The College Board this fall delivered more than 1. 7 million electronic tests to place entering college students in appropriate courses for the fall semester. The organization's Accuplacer program delivers more than 4 million tests annually to support accurate placement of students into college courses. The program uses the Vantage Learning Platform to deliver the tests online. More than 30,000 tests per day were delivered on average during the month of August. Entering students completed their assessments in several subjects, including reading, writing and mathematics and received immediate feedback on their performance online. Many responded to essay-type questions and received immediate feedback using Vantage's IntelliMetric AI scoring engine.

Grants: Sun Donates Office Software Suite Globally

Sun Microsystems donated more than $6 billion worth of its officed suite StarOffice 6.0 to academic institutions reaching 240 million students throughout the world. Donations have already been made to ministries of education in the People's Republic of China, Hong Kong, Taiwan and Chile, valued at more than $5.7 billion and reaching more than 200 million students. This week, the company starts on its next wave of donations in France, Germany and Sweden. The total will reach an additional 18 million students with planned donations across Africa.

Wireless Reference Tool for Med Students Debuts

Skyscape, Inc., a provider mobile solutions for the healthcare community, unveiled smARTrain, an application that would enable medical residents, students, nursing students and physician assistant students to access medical reference information from a wireless handheld device. The company said more than 90 schools have taken advantage of this program, including Tulane University, University of Chicago, Abbott Northwestern, Stanford University and the University of Massachusetts Medical Schools. The program lets students to go online wirelessly to get enhanced versions of leading medical reference books, which can help them check symptoms, make diagnoses and prescribe drugs. Medical references are available that are suited for general medicine as well as for a variety of specialties.

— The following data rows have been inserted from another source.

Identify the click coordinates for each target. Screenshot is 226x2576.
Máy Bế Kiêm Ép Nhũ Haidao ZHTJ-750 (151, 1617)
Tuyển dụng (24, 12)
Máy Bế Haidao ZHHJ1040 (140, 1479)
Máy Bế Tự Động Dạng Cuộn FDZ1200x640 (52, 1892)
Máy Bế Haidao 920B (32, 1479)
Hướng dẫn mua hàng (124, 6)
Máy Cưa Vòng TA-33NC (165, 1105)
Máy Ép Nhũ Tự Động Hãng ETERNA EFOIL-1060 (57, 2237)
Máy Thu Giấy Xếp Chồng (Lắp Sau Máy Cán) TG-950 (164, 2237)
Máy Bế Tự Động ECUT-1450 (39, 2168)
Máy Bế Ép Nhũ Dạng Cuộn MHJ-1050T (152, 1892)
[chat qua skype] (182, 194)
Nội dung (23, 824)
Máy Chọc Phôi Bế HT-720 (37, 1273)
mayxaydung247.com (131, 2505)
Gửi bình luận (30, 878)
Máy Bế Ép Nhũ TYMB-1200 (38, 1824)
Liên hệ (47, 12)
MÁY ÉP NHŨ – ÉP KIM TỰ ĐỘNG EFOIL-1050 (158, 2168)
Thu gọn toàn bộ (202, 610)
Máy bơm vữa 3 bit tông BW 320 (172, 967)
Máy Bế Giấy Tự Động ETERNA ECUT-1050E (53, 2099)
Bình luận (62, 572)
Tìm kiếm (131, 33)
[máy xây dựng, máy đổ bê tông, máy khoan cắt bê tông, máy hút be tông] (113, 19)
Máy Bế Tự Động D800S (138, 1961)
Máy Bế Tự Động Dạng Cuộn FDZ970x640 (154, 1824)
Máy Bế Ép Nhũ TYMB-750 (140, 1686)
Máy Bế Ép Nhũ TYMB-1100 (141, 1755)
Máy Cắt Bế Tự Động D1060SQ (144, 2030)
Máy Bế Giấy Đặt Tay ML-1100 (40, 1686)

Ohio Library Consortium Signs Licensing Deal

OhioLINK, a consortium of Ohio's college and university libraries and the State Library of Ohio, signed a deal with Consortialink, a service which negotiates electronic subscriptions and access to research publications via a single Web interface. OhioLINK, which serves more than 500,000 students, faculty and staff at 80 institutions, has purchased electronic access to 129 journals from 12 publishers, with an option to add another 131 journals next year. Launched last December, Consortialink connects libraries and publishers of academic and professional research. The service is specifically geared to providing access to research content produced by small-to-medium-sized, quality publishers who want to satisfy consortia demand, but have limited sales resources.